Never was a movie more aptly named than The Help. Coming off a string of disappointments, the unlikely blockbuster's box-office run came at an opportune time for DreamWorks, which stumbled with its first releases I Am Number Four, Fright Night and, most notably, the costly Cowboys & Aliens.

Still, the industry is watching the reconstituted Steven Spielberg studio closely as speculation has intensified about its financial status and the degree of support from its main backer, India's Reliance. In particular, Hollywood will be focusing on the performance of the next pricey DreamWorks bet, Shawn Levy's $110 million-budgeted Real Steel.

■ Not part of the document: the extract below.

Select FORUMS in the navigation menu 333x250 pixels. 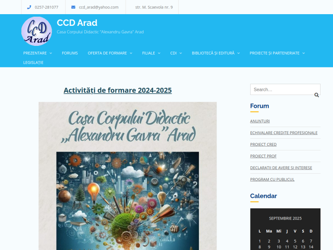click(70, 53)
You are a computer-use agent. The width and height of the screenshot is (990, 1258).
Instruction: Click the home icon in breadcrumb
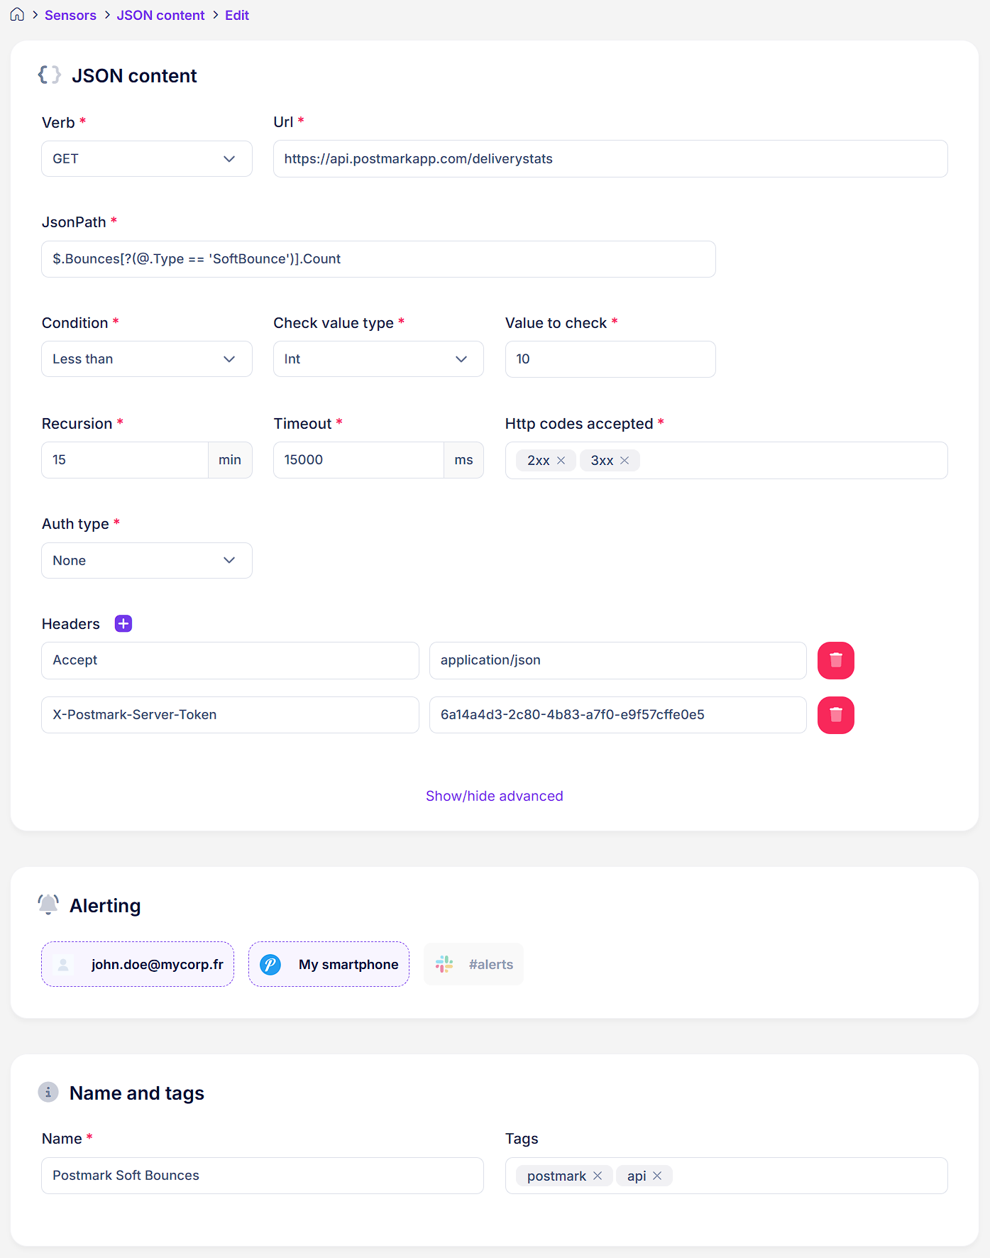17,15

In an interview with THR, DreamWorks CEO Stacey Snider acknowledges that Cowboys was a big setback both personally and financially for the company. But she says any talk that DreamWorks is in a financial squeeze is inaccurate. She says Reliance has not wavered in its support and specifically denies rumors that DreamWorks staff has been ordered to cut expenses.

"We have not changed our expenses, we have not laid anyone off," Snider says. "We have no plans to lay anyone off or to reduce expenses." She also expresses confidence in Real Steel, the boxing drama starring Hugh Jackman and gigantic robots that opens Oct. 7.

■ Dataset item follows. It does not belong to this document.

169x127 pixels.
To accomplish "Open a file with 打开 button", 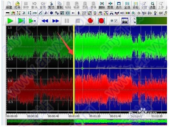I will [x=17, y=5].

"There is a financial loss, a hit we took with Cowboys that we are able to absorb, not perfectly, but we are able to absorb it," Snider says. "The Help went a long way toward helping. Because of that, our partners can say: 'Keep going. We're behind you. You've got the money -- make movies.' … We have absolute support from our partners. That is real. It is expressed. It is explicit."

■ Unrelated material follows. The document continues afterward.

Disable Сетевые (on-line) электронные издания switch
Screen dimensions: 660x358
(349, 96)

Snider says DreamWorks has slowed its script buys. Although the company just optioned Roald Dahl's children's story BFG, it will work with material it already owns. "I have definitely said to our executives, 'Let's turn these into movies, not meetings,' " she says. "I just think that's prudent management."

DreamWorks covered half of Cowboys' $160 million budget, with Universal and Relativity splitting the other half. The Jon Favreau-directed sci-fi Western, released domestically in July by Universal, grossed only $98 million. The international release distributed by Paramount added just $64 million.

Snider acknowledges that Real Steel is "a sizable bet for us." Two weeks out, tracking is not strong among women, but Snider says she is happy with the strategy and that the plan was to start out marketing to men and broaden to a general audience.

So far, The Help, which cost $26 million, has grossed $162 million worldwide. The film was in profit at $60 million, according to Snider, and while it only has opened in a few foreign markets, it's off to a strong start. Participant Media ponied up a third of the budget.

DreamWorks faced challenges out of the gate, scouring for financing as the recession hit in 2008. It set up $325 million in bank funding, short of its original goal. It also got a loan from Disney, which distributes its films, and Reliance matched the bank loans with $325 million. After Real Steel, the next DreamWorks film will be Spielberg's War Horse at Christmas.